Source data
____

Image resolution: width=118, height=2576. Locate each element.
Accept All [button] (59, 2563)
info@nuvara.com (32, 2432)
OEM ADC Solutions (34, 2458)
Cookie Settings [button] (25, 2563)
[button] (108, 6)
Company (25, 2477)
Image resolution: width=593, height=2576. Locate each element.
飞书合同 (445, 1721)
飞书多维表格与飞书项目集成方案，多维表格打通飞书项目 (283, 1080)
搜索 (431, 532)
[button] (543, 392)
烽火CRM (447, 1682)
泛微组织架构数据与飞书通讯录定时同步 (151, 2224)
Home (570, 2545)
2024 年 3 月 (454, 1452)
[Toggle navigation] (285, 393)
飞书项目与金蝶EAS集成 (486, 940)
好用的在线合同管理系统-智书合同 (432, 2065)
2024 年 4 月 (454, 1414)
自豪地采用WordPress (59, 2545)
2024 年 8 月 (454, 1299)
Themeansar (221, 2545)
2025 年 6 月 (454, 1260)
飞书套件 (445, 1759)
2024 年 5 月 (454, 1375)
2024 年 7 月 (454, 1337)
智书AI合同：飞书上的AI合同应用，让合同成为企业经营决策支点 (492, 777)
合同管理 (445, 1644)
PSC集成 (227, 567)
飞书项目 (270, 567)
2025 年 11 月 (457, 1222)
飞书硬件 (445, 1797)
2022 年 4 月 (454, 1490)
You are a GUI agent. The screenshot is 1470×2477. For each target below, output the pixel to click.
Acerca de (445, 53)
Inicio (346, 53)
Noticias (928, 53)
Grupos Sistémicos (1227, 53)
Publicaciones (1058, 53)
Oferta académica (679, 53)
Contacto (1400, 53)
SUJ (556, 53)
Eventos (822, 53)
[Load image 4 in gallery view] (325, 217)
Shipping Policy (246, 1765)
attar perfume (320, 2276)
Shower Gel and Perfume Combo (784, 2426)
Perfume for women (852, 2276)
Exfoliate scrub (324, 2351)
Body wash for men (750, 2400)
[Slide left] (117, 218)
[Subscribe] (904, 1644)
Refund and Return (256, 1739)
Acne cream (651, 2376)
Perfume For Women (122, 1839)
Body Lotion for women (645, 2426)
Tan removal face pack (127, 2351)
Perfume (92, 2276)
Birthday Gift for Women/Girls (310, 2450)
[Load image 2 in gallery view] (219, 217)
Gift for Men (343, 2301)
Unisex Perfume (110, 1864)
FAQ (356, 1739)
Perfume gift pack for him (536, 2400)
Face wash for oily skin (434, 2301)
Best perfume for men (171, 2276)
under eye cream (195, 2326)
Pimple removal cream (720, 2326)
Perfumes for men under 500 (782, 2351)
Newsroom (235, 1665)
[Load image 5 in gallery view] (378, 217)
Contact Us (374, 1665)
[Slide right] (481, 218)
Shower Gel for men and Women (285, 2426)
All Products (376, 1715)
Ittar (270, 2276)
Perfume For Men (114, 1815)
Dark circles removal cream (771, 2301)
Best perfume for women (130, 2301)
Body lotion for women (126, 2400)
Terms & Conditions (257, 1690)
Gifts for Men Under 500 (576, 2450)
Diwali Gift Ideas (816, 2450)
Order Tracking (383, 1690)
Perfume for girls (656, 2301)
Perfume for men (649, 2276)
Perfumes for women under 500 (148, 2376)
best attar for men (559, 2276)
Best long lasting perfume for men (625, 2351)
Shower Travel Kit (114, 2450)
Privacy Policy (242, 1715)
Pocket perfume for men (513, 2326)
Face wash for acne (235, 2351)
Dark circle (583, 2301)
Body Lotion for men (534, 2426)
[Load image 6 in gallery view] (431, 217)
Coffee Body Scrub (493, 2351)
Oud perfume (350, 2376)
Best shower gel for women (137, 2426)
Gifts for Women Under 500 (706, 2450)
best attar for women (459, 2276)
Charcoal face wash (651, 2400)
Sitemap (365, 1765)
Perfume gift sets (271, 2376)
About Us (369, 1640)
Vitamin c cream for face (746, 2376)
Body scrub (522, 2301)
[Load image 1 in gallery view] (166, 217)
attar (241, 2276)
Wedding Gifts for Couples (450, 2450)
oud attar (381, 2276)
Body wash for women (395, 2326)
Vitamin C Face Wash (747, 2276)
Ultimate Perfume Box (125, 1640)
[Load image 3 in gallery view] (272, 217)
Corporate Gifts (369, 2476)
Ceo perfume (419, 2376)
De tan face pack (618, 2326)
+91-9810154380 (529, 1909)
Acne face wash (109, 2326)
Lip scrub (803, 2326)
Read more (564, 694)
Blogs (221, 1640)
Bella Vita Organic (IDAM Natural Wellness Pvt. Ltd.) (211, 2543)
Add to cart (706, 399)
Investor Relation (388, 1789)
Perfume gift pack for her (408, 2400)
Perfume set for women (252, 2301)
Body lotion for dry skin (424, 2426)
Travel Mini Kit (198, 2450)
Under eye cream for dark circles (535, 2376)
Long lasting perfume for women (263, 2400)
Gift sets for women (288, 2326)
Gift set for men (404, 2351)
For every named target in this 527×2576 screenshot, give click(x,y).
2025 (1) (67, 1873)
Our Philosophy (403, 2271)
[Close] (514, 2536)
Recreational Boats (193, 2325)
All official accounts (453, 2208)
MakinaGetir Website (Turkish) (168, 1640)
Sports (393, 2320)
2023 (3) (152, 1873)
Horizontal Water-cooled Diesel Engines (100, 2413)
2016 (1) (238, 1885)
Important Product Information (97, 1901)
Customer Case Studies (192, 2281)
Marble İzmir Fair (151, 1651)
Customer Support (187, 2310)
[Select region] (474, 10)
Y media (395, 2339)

____

*EXERCISE DIRECTIONS*
Please reproduce the lines from the line with "合同管理 (445, 1644)" to the line with "Shower Gel and Perfume Combo (784, 2426)", both ends included, exactly as they appear above.

*RESULT OF THIS EXERCISE*
合同管理 (445, 1644)
PSC集成 (227, 567)
飞书项目 (270, 567)
2025 年 11 月 (457, 1222)
飞书硬件 (445, 1797)
2022 年 4 月 (454, 1490)
You are a GUI agent. The screenshot is 1470×2477. For each target below, output the pixel to click.
Acerca de (445, 53)
Inicio (346, 53)
Noticias (928, 53)
Grupos Sistémicos (1227, 53)
Publicaciones (1058, 53)
Oferta académica (679, 53)
Contacto (1400, 53)
SUJ (556, 53)
Eventos (822, 53)
[Load image 4 in gallery view] (325, 217)
Shipping Policy (246, 1765)
attar perfume (320, 2276)
Shower Gel and Perfume Combo (784, 2426)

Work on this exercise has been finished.